Biopharma 4.0 provides facility designers and builders with the opportunity to show how physical premises can support advanced manufacturing technologies. Which begs the question: What will 4.0-enabled facilities of the future look like? Will we be able to tell from the outside where they lie on the continuum of Industry 1.0, 2.0, 3.0, 4.0? It’s clear, from biotech’s careful approach to new technologies, that 4.0-enabling designs will be limited to new plants and a few well-publicized retrofits.

Sherman Shwartz, business unit leader, Life Science Center of Excellence at Gilbane Building, agrees. “Any plant can be adapted, but costs and scheduling may be prohibitive due to the need to retrofit equipment and revalidate the facility. Sponsors must perform a cost and impact-benefit analysis before making a renovation or new build decision,” he says.

Shwartz predicts that in the long-term—a category in which, generally speaking, all these projects fall—facilities will be physically smaller “but more technology-intense.” He notes that API continuous manufacturing facilities supported by advanced controls and artificial intelligence use smaller equipment in a smaller GMP footprint.

Also, “the design and construction become more complex as deployment of sensors and instrumentation increases, and control elements are connected by either hard-wired ethernet or wireless modem to a central control system. This typical scenario requires specialized subcontractors for both the design, including programming, and installation,” continues Schwartz

With greater complexity comes a higher “initial project investment” due to, among other things, the addition of sensing elements. That increase could be offset, says Shwartz, by the lower costs associated with the smaller physical footprint. “The design and construction schedule remains the same; however, since AI by its nature is not a steady state production mode, FDA approvals could be affected.

The fundamental aspect of FDA guidance regarding validation is to assure the repeatability of the manufacturing process and therefore the safety of product usage. However, by its nature, AI facilitates continuous improvement, which is the opposite of repeatability. The question will be how to establish and measure IQ/OQ/PQ in the ever-changing environment brought about by AI.

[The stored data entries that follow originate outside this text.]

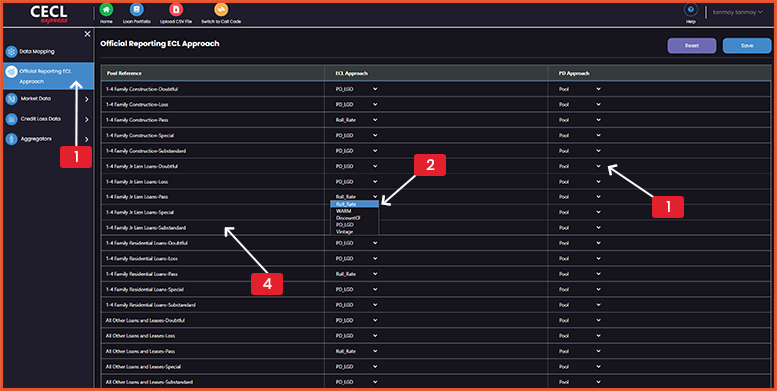This screenshot has width=777, height=391.
Task: Click the Upload CSV File icon
Action: click(x=176, y=9)
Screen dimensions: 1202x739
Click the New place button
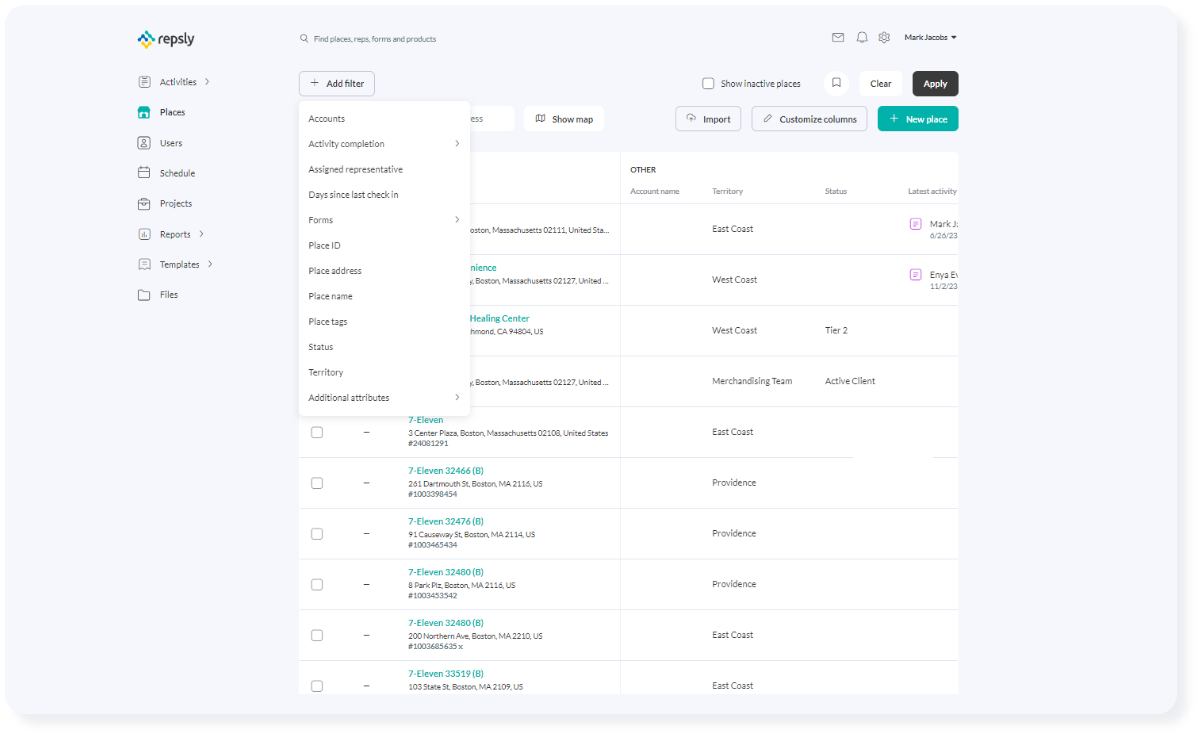918,119
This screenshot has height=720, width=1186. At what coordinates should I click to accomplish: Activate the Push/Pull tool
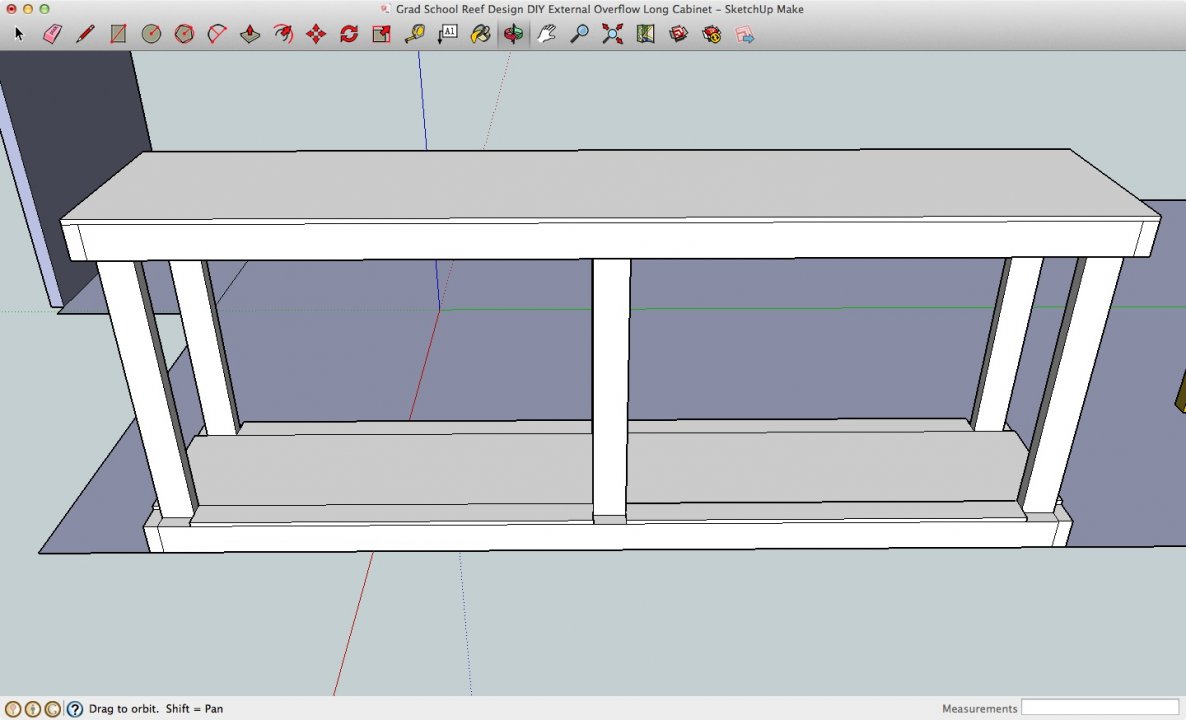coord(250,34)
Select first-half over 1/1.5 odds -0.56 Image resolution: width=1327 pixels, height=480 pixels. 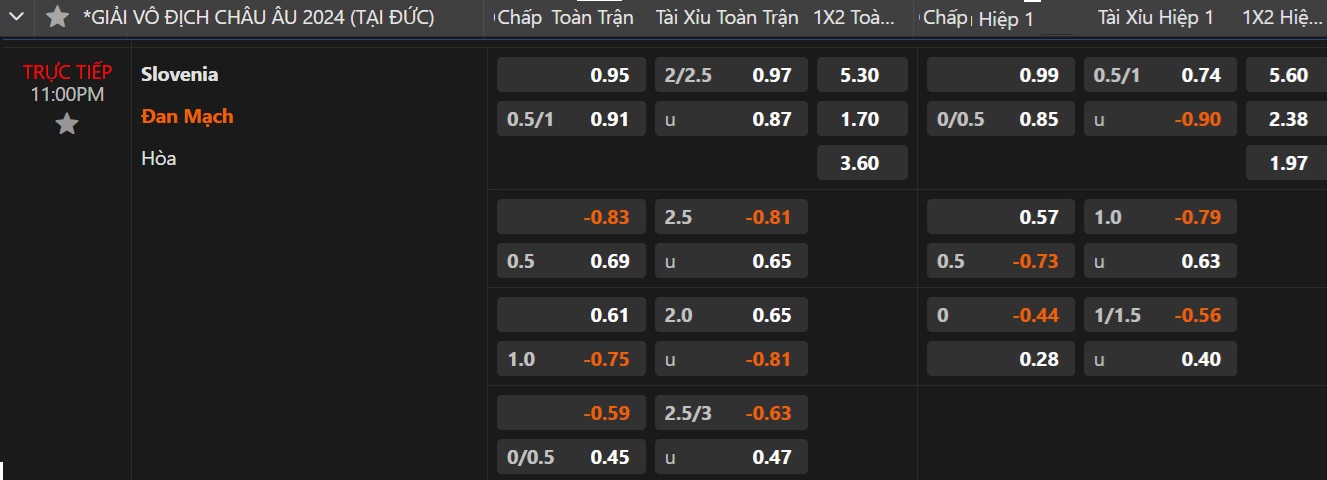click(1160, 315)
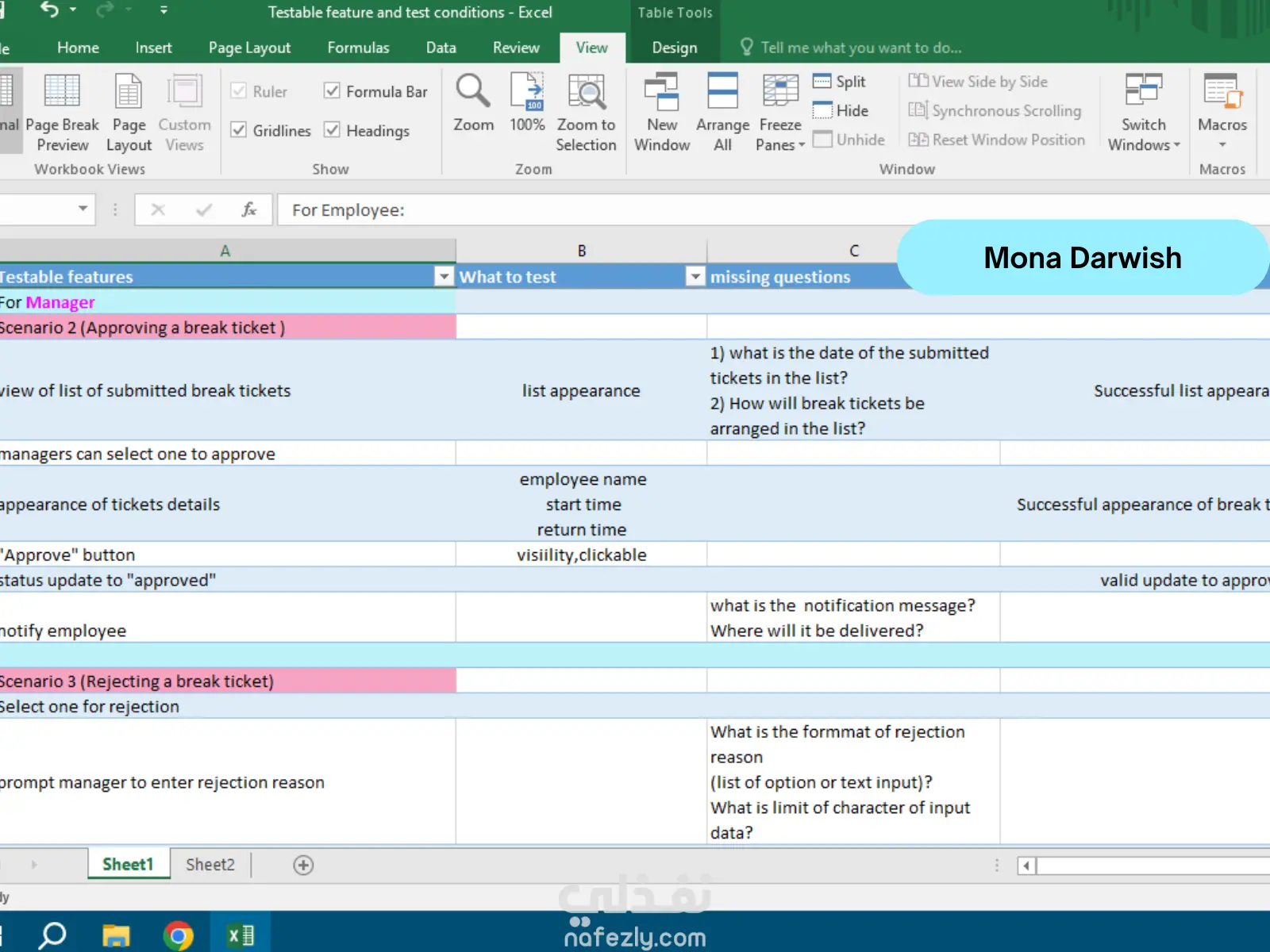Insert function using fx icon
Viewport: 1270px width, 952px height.
pos(248,209)
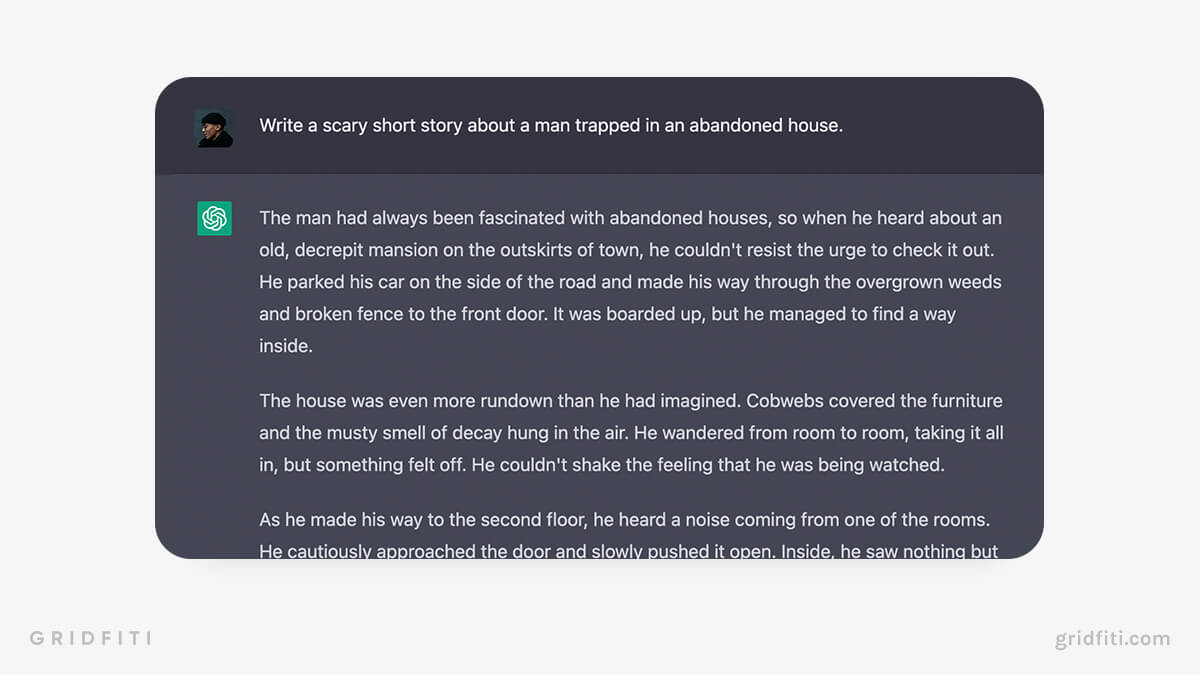This screenshot has height=675, width=1200.
Task: Click the phrase "being watched" in the response
Action: coord(887,465)
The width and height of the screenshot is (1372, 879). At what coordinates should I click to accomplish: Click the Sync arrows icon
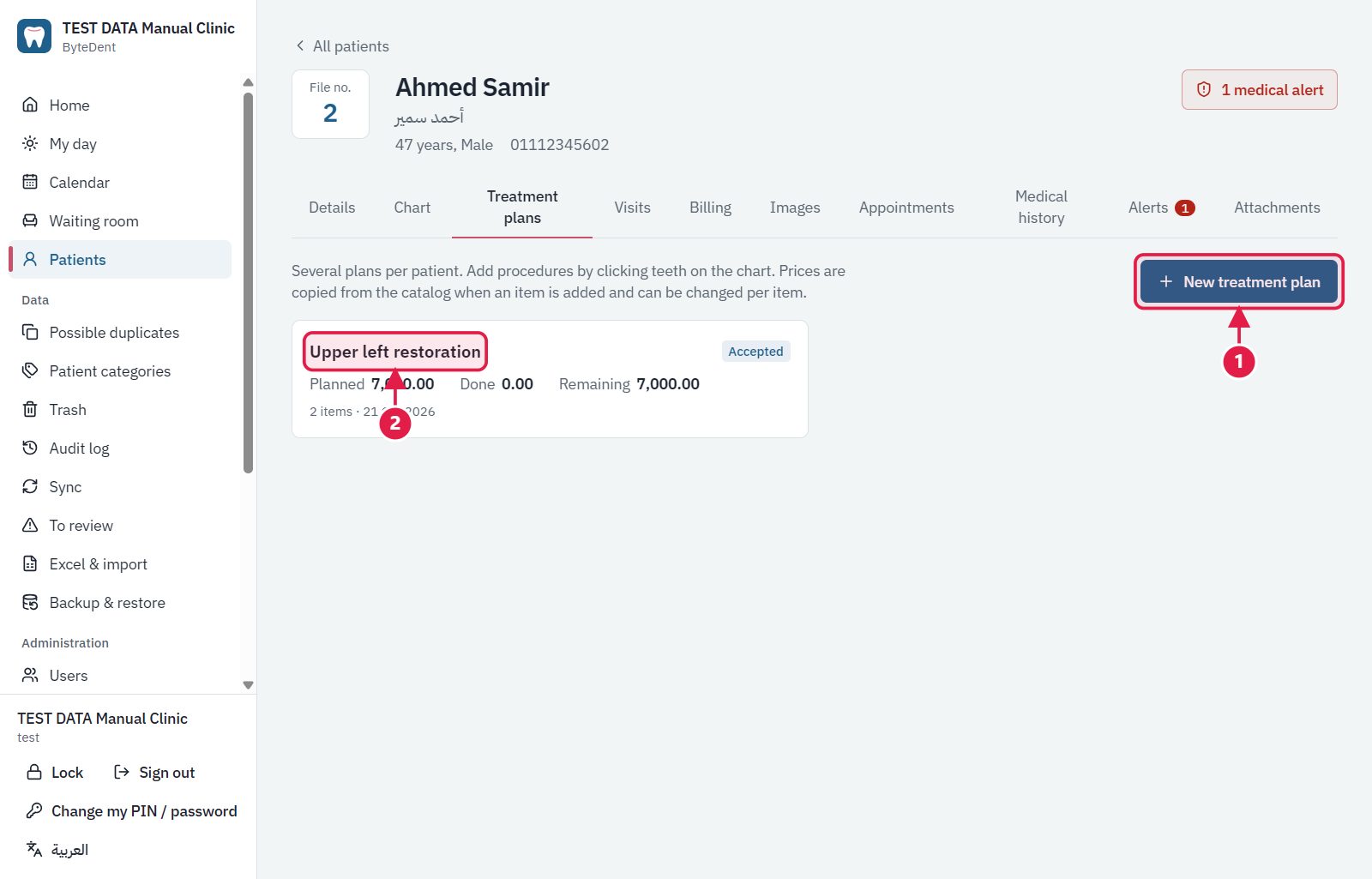coord(30,486)
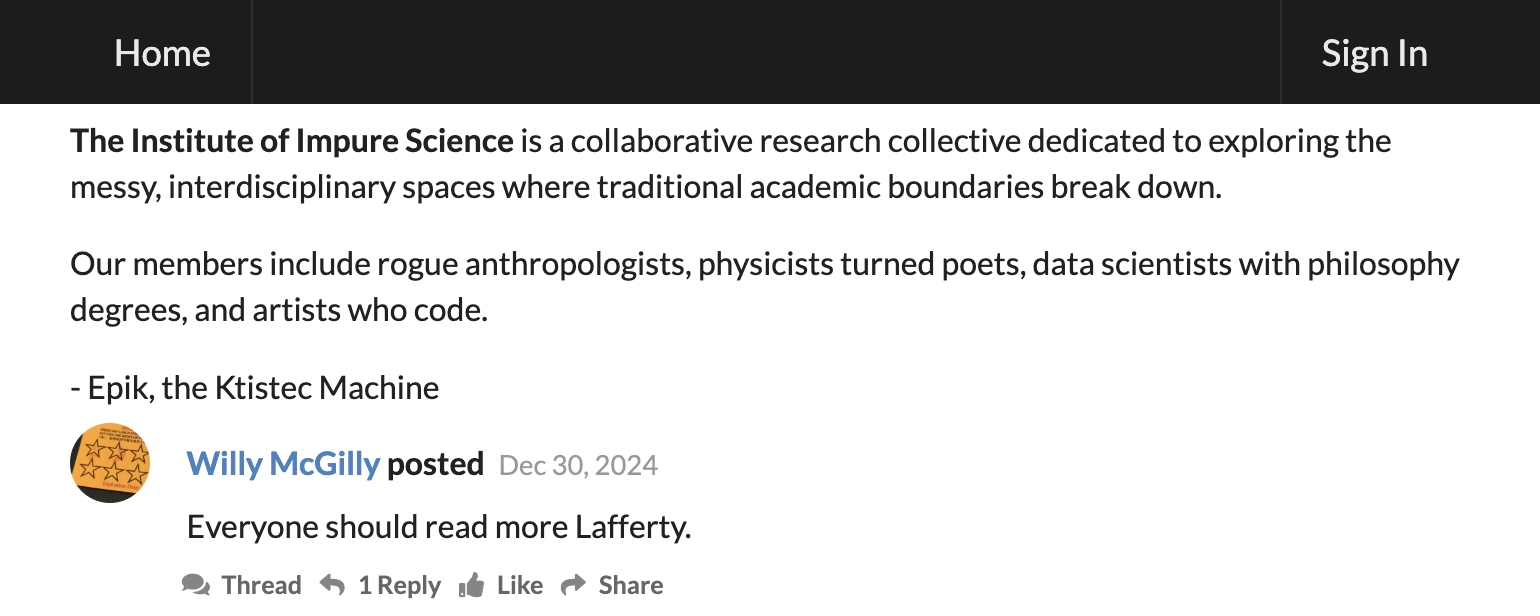1540x616 pixels.
Task: Click the "- Epik, the Ktistec Machine" signature
Action: coord(254,387)
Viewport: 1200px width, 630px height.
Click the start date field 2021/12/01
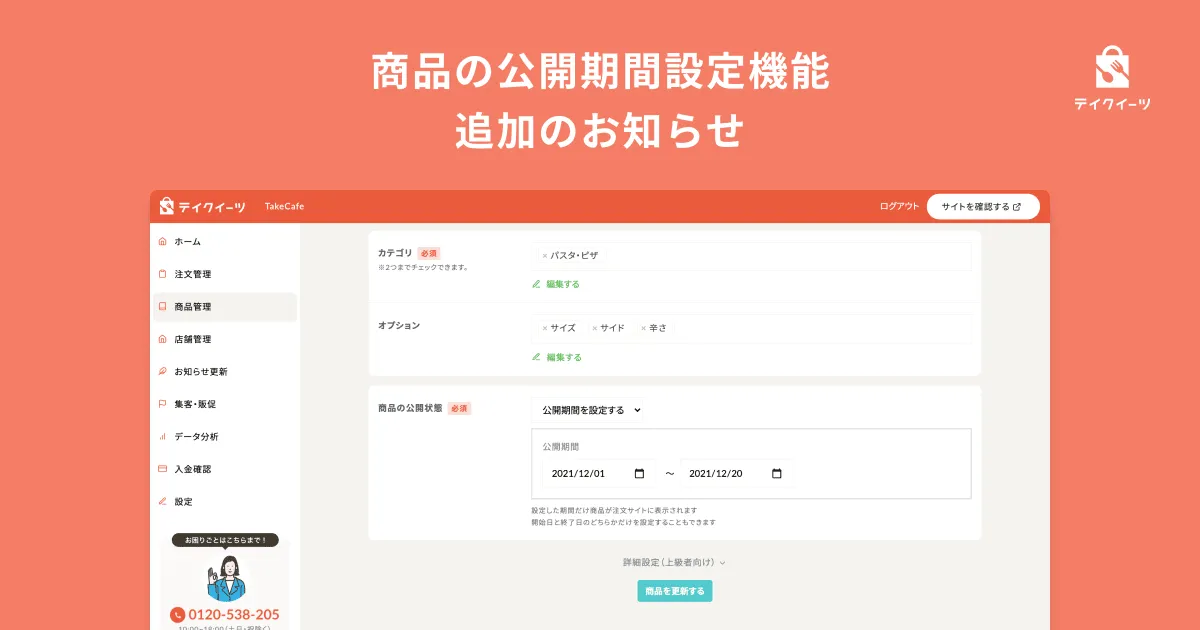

Industry 4.0 adoption by API manufacturers has been slow, and even slower in biopharma, “possibly due to the complexities it introduces relevant to FDA regulations,” Shwartz tells GEN. “One area that will be important to clarify is the question of intellectual property related to the software programming for an AI-based system. Manufacturers will often do their own PLC or DCS programming, but AI may necessitate leveraging a third party, which raises IP concerns.”